The IMF is also an easy target for Tsipras in the sense that SYRIZA has long been ideologically opposed to its fiscal and economic policies, which it views as being neoliberal to the extreme. In June, in one of his most polemical speeches, the he accused the fund of bearing “criminal liability” for some of the damaging policies implemented during the crisis. This received thunderous applause from the SYRIZA backbenchers.
However, even though that was a few months ago, times have changed substantially. In the weeks after Tsipras’s outburst, his government signed an agreement with the lenders in which Greece accepted the role of the IMF as part of the quadriga. In October, Finance Minister Euclid Tsakalotos met with the fund’s managing director at the fringes of the World Bank annual meeting in Lima, Peru, to discuss the current programme.
It is doubtful if expressing scepticism about the Washington-based organisation at this stage will lead to any point-scoring for Tsipras within his own party. It may strengthen the image that the government is trying to create of hard negotiations with lenders, which for many Greek voters was a key factor in supporting Tsipras in the September elections despite his grave mistakes in the preceding months. But it is unlikely that this can have an impact on MPs and party members.

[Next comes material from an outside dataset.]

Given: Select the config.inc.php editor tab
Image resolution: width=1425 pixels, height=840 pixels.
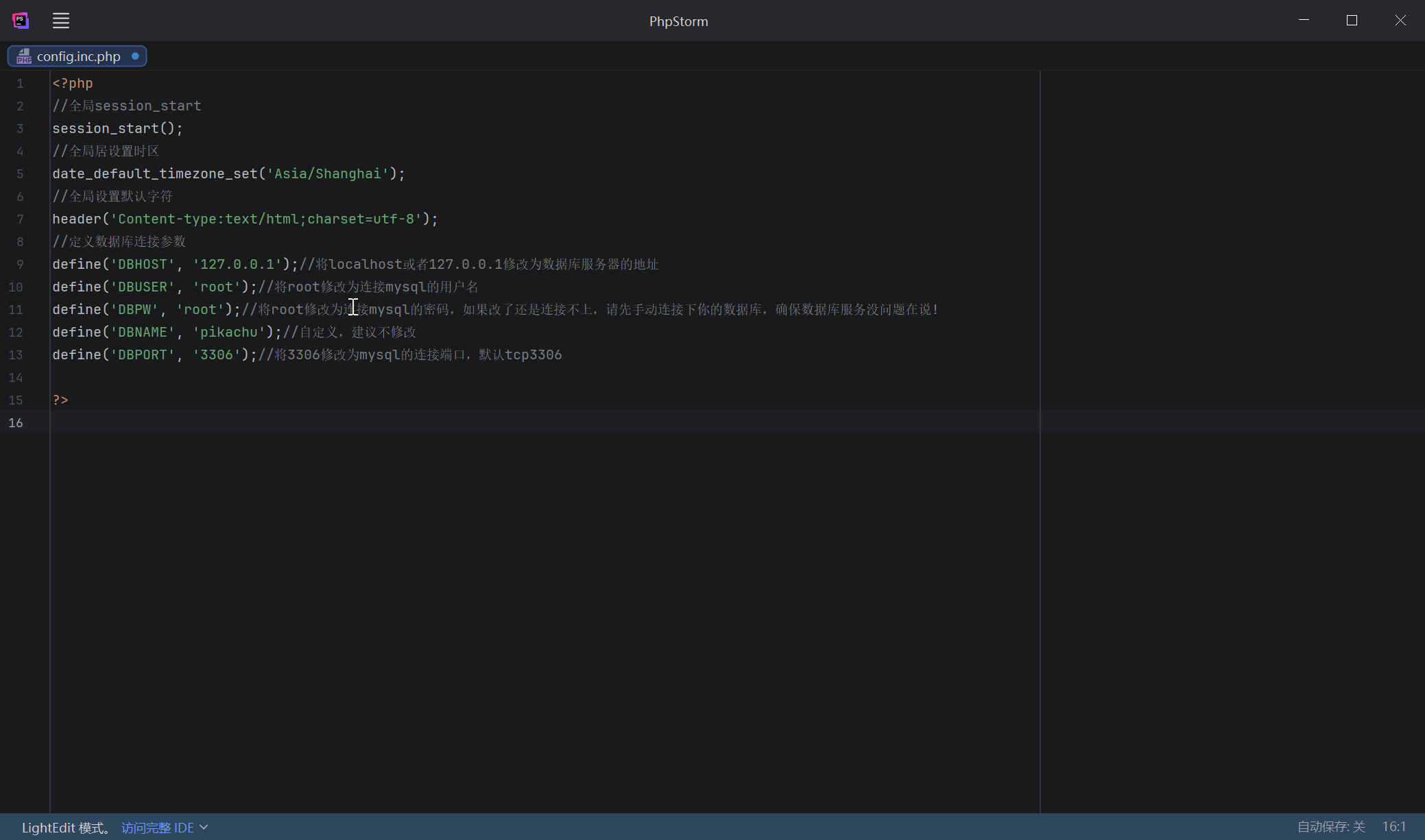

Tsipras’s and SYRIZA’s idiosyncrasies aside, it should not be forgotten that in doubting the IMF, the prime minister is simply continuing in the footsteps of his predecessors. Since the beginning of this crisis, the IMF has been the main target for complaints from Greek decision makers. This has led to it being cast in the role of the bogeyman in much of the local media coverage.
George Papandreou, who was prime minister when the first bailout was signed in 2010, had expressed opposition to the IMF’s policies before coming to power and has insisted that he did not want the fund to be part of the programme but was forced to accept its role due to German insistence. Tsipras’s predecessor, Antonis Samaras, mostly attributes his downfall to the IMF’s stubbornness in late 2014.
Samaras had been hoping to close the review of the Greek programme before the end of 2014, exit the bailout early and move to a precautionary credit line, albeit with more conditionality. However, seeing his waning appetite for reforms, the troika did not show the kind of flexibility he had hoped in order to conclude the review. Samaras and his team believe that the hard line of the IMF’s representative in the troika, Poul Thomsen, played a key role in stymieing the efforts to finalise the review.
Seeing these attempts failing, Samaras vented his frustrations during a speech at the Hellenic-American Chamber of Commerce in early December 2014 – almost a year to day before Tsipras made his comments regarding the fund in his ERT interview.
“We are ready for a final agreement and we can achieve it if everyone really wants to move on,” said Samaras. “I cannot accept unreasonable demands. We are at the end of 2014 and nobody has the right to treat us like they did two-and-a-half or four years ago, when everything was collapsing.”
Greece’s love-hate relationship with the IMF has been with us for years and shows no sign of disappearing soon.